Match crossing records across multiple data systems
Source:R/lnk_match_sources.R
lnk_match_sources.RdLink crossing records from different sources using network position
(blue_line_key + downstream_route_measure) within a distance tolerance.
This is the generic matcher — lnk_match_pscis() and lnk_match_moti()

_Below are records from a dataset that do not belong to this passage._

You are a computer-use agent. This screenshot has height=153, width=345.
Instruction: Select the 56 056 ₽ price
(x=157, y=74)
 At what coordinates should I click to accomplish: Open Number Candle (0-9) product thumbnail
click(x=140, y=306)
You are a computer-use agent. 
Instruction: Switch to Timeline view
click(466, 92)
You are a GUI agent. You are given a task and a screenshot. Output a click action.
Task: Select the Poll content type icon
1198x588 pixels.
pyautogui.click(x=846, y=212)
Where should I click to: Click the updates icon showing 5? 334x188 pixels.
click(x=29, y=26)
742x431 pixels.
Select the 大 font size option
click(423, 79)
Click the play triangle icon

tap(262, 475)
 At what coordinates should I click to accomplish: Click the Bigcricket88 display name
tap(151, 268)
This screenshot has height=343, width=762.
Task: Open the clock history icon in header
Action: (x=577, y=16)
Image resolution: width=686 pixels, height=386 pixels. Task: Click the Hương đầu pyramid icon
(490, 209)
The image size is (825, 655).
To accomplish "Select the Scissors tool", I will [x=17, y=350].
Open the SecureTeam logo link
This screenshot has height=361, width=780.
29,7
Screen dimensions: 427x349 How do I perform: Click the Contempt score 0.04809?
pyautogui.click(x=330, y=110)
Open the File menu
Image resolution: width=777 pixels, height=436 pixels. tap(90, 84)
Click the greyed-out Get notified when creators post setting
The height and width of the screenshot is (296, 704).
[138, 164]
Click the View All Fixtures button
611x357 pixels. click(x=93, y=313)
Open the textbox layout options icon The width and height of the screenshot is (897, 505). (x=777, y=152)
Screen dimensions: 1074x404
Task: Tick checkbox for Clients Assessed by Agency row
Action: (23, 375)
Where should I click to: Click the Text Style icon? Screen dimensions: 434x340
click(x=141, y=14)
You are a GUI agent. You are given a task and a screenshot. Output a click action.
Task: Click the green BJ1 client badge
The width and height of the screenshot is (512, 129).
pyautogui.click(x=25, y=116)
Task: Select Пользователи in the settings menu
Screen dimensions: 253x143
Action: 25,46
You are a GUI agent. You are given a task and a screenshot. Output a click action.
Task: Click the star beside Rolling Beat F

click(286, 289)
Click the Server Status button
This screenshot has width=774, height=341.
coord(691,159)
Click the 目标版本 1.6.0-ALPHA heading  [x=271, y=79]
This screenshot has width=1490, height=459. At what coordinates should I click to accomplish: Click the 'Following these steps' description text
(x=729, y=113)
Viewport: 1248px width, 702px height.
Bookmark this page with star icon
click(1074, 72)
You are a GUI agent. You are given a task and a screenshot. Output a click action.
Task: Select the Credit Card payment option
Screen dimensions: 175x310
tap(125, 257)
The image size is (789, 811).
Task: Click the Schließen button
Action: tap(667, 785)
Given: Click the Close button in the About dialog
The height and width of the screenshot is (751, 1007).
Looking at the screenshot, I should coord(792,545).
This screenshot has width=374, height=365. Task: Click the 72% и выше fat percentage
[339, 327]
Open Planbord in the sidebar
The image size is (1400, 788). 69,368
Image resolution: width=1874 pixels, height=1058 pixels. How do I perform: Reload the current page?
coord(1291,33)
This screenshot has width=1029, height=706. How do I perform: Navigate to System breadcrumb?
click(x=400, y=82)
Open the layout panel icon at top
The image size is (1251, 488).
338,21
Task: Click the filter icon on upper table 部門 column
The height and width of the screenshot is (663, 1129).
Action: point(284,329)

are convenience wrappers with BC defaults.
Usage
lnk_match_sources(
conn,
sources,
col_blk = "blue_line_key",
col_measure = "downstream_route_measure",
distance = 100,
to = "working.matched_crossings",
overwrite = TRUE,
verbose = TRUE
)Arguments
- conn
A DBI::DBIConnection object.
- sources
List of source specs. Each spec is a named list with:
- table
(required) Schema-qualified table name.
- col_id
(required) The ID column for this source.
- where
(optional) Raw SQL filter predicate. Developer API only — must not contain user input. Applied within a subquery so column names are unambiguous.
- col_blk
(optional) Override the network key column for this source.
- col_measure
(optional) Override the measure column for this source.
- col_blk
Character. Default network key column name across sources. Default
"blue_line_key".- col_measure
Character. Default measure column name across sources. Default
"downstream_route_measure".- distance
Numeric. Maximum network distance (metres) for a match. Records further apart are not matched.
- to
Character. Output table name for matched pairs.
- overwrite
Logical. Overwrite output table if it exists.
- verbose
Logical. Report match counts per source pair.
Value
The output table name (invisibly). The table contains columns:
source_a, id_a, source_b, id_b, distance_m.
Details
N-way matching: not limited to two sources. Three sources produce three pairwise comparisons. Each pair is matched independently.
Network-first: matches on linear referencing position
(blue_line_key + downstream_route_measure). Records on the same stream
(same blue_line_key) within distance metres are matched.
System-agnostic: each source declares its own ID column and optionally its own network position column names. Works for any jurisdiction's crossing data.
Examples
# --- What matching solves ---
# PSCIS assessments have field measurements (outlet drop, culvert slope).
# Modelled crossings have network position (blue_line_key, measure).
# Matching links the measurements to the network so you can score.
if (FALSE) { # \dontrun{
conn <- lnk_db_conn()
# Two-source match: PSCIS assessments to modelled crossings
lnk_match_sources(conn,
sources = list(
list(table = "whse_fish.pscis_assessment_svw",
col_id = "stream_crossing_id"),
list(table = "bcfishpass.modelled_stream_crossings",
col_id = "modelled_crossing_id")),
to = "working.matched_crossings")
# Matched 4,231 pairs within 100m on the same stream.
# Source A: whse_fish.pscis_assessment_svw (stream_crossing_id)
# Source B: bcfishpass.modelled_stream_crossings (modelled_crossing_id)
# Three-way match including MOTI
lnk_match_sources(conn,
sources = list(
list(table = "whse_fish.pscis_assessment_svw",
col_id = "stream_crossing_id"),
list(table = "bcfishpass.modelled_stream_crossings",
col_id = "modelled_crossing_id"),
list(table = "working.moti_culverts",
col_id = "chris_culvert_id")),
distance = 150,
to = "working.matched_all")
# Three pairwise comparisons, wider tolerance for MOTI GPS.
# Filtered match — only assessed crossings in a watershed
lnk_match_sources(conn,
sources = list(
list(table = "whse_fish.pscis_assessment_svw",
col_id = "stream_crossing_id",
where = "watershed_group_code = 'BULK'"),
list(table = "bcfishpass.modelled_stream_crossings",
col_id = "modelled_crossing_id",
where = "watershed_group_code = 'BULK'")),
to = "working.matched_bulk")
} # }